'Yellow Procession' painting by Susie Hamilton
- Made:
- 2020
- maker:
- Susie Hamilton
Painting with charcoal and graphite 'Yellow Procession' by Susie Hamilton, 2020. Five figures in a line, facing right, to the left of the image, all in yellow and black Personal Protective Equipment. They stand behind a lying figure on a bed, with horizontal lines behind. Titled, signed and dated below.
Susie Hamilton’s series of ‘Doctors’ paintings and drawings were made in immediate response to the Covid-19 pandemic and first lockdown of 2020. Inspired by photographs shared by a medical friend, they continue a tradition of artists in dialogue with medical work while also speaking to the specific constraints of the pandemic and the importance of personal protective equipment.

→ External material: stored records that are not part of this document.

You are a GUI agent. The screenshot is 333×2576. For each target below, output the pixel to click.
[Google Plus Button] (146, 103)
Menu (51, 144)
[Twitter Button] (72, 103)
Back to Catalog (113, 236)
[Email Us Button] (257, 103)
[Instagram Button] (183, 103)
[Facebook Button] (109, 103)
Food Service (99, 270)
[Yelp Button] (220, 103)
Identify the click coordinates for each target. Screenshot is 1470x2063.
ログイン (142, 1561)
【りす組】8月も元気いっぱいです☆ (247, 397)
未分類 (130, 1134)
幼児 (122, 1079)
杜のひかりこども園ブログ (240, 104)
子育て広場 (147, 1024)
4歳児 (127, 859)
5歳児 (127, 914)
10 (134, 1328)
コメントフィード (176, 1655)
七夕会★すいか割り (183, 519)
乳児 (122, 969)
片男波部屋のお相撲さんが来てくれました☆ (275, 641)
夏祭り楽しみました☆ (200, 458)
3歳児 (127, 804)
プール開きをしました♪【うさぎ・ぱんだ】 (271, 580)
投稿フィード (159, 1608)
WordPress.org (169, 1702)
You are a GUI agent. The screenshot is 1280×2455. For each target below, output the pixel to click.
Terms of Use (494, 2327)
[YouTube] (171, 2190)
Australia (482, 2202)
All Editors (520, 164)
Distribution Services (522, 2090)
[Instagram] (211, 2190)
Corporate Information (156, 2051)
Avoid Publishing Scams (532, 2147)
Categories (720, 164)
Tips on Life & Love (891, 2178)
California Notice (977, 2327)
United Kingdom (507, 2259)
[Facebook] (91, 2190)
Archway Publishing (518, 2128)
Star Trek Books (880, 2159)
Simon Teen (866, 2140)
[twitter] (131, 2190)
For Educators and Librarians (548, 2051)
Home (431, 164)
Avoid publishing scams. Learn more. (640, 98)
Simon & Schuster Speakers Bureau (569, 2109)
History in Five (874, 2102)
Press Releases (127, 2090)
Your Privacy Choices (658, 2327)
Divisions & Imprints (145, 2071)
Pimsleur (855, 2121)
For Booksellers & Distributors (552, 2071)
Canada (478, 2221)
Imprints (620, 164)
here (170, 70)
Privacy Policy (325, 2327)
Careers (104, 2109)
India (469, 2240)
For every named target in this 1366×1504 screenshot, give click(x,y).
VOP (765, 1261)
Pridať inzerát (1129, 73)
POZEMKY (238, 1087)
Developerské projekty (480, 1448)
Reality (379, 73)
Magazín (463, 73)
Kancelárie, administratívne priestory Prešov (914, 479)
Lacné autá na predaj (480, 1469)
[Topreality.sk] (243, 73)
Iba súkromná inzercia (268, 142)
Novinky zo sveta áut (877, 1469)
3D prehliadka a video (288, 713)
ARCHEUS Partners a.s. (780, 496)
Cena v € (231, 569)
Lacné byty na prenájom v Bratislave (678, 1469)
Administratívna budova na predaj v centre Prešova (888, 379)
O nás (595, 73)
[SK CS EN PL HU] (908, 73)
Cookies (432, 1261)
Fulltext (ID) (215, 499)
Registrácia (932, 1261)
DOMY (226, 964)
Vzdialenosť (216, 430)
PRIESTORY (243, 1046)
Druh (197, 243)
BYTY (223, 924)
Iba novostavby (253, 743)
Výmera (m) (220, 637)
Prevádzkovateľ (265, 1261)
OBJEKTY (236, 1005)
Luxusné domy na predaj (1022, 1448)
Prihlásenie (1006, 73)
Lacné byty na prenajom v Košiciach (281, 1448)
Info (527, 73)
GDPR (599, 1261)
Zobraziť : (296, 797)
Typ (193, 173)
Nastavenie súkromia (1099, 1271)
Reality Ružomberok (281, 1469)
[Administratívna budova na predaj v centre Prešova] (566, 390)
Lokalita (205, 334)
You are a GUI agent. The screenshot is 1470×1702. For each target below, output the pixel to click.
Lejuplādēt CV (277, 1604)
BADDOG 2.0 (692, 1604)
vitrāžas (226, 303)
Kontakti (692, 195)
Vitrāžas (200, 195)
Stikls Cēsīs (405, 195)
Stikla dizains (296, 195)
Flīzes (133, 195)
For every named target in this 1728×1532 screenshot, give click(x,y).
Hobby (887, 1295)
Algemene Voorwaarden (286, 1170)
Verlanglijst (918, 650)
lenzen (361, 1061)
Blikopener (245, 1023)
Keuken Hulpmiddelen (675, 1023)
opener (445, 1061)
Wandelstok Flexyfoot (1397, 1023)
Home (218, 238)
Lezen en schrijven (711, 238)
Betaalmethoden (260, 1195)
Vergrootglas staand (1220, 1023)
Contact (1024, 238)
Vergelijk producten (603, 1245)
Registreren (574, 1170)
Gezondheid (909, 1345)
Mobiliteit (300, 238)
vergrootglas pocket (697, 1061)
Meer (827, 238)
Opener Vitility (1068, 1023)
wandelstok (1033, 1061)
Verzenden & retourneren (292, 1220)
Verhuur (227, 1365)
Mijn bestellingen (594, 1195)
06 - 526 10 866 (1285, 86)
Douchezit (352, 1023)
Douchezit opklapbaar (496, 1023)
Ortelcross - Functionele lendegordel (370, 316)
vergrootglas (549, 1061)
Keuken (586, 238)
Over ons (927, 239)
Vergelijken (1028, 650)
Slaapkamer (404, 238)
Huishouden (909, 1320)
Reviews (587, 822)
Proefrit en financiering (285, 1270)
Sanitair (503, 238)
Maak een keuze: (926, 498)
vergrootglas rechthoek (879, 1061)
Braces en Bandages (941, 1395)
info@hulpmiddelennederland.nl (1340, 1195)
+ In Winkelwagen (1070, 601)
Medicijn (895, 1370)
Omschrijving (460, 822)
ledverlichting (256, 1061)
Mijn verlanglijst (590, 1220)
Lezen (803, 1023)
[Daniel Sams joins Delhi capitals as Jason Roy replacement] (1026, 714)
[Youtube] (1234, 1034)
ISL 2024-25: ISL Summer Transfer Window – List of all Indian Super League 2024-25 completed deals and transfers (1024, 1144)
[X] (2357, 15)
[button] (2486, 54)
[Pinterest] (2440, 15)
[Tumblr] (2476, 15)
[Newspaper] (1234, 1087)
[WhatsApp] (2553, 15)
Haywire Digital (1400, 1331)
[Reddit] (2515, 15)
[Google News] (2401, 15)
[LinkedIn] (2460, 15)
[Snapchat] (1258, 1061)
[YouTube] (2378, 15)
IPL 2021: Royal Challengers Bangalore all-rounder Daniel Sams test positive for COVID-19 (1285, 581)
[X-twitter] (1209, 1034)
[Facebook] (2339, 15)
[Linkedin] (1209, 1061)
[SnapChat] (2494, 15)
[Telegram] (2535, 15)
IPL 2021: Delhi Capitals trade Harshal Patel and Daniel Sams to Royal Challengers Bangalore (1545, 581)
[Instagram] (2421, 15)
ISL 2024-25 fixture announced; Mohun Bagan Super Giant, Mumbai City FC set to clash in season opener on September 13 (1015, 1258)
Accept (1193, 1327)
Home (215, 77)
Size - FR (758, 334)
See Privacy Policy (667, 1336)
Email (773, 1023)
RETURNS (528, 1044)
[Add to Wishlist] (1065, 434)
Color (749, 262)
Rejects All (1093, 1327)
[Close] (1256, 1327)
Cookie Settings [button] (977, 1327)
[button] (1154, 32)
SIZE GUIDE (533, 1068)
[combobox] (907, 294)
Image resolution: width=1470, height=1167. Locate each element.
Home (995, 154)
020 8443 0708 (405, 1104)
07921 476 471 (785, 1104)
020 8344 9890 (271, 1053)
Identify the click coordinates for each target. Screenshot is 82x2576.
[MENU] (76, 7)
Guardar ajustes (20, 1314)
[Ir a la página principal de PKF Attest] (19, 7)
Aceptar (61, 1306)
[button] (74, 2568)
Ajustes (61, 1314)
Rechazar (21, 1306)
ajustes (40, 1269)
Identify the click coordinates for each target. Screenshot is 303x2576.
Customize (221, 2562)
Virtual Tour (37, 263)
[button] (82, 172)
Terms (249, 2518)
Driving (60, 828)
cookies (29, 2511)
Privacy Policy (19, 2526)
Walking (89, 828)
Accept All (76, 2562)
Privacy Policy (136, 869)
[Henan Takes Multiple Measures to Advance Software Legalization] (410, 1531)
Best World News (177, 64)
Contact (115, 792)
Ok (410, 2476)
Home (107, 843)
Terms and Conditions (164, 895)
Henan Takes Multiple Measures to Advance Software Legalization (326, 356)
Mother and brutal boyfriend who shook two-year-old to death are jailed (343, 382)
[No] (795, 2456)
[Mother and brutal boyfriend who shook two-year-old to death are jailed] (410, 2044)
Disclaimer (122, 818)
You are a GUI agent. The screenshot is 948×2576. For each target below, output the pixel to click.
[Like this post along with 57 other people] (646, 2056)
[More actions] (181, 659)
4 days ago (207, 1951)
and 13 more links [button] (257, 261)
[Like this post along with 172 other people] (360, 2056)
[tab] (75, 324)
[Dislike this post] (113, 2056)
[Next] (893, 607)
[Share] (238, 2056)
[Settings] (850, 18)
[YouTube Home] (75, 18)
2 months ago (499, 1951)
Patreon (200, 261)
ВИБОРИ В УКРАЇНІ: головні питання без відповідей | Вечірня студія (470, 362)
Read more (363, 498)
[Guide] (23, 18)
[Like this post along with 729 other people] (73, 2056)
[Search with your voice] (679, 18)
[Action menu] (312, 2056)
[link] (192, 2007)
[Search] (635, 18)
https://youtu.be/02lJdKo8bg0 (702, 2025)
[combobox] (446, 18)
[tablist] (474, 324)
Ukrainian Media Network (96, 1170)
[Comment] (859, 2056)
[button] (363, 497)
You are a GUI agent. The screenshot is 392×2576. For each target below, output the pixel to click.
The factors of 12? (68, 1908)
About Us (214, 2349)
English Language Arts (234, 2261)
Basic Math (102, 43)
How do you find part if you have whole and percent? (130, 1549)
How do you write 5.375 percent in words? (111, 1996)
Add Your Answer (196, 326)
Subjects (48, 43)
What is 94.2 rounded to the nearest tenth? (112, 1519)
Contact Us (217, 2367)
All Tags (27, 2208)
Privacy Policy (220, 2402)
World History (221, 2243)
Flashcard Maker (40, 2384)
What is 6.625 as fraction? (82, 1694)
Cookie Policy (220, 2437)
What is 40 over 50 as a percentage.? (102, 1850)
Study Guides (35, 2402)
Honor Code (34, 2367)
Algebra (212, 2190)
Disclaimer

Peter Collins, a consultant hepatologist and deputy director at the University Hospitals Bristol and Weston, is a collector and admirer of Hamilton’s work. Knowing the artist’s interest in ‘twisted figures, metamorphosis, and in isolation’ he offered to share photographs that he had taken in the hospital wards. Starting from this inspiration, Hamilton developed a series of 100s of works showing doctors, nurses and patients facing Covid-19, later also based on news footage from television and online. These small, fluid works are full of the energy and tension of intensive care. Our viewpoint is often that of the patient, looking up at groups or single figures armoured in PPE, shown with abstracted surroundings and equipment. They seem at the same time distant, impersonal, isolated and intensely focused, human and caring.
Hamilton’s separation from the medical space, seeing through the camera lens of others, itself says something powerful about the particular context and fears of the pandemic. She was reliant on the same kinds of imagery through which most of us saw the impact on the NHS and her paintings evoke in particular the concerns around availability of PPE for medical staff. Hamilton’s work combines direct observation with classical, scientific and art historical imagery. She often responds to language and poetry and is drawn to light and dark. In early 2020, she was painting in response to Ovid’s Metamorphoses and found the pandemic offered ‘a real-life subject that carries the [same] mystery and terror’, the same sense of epic human drama.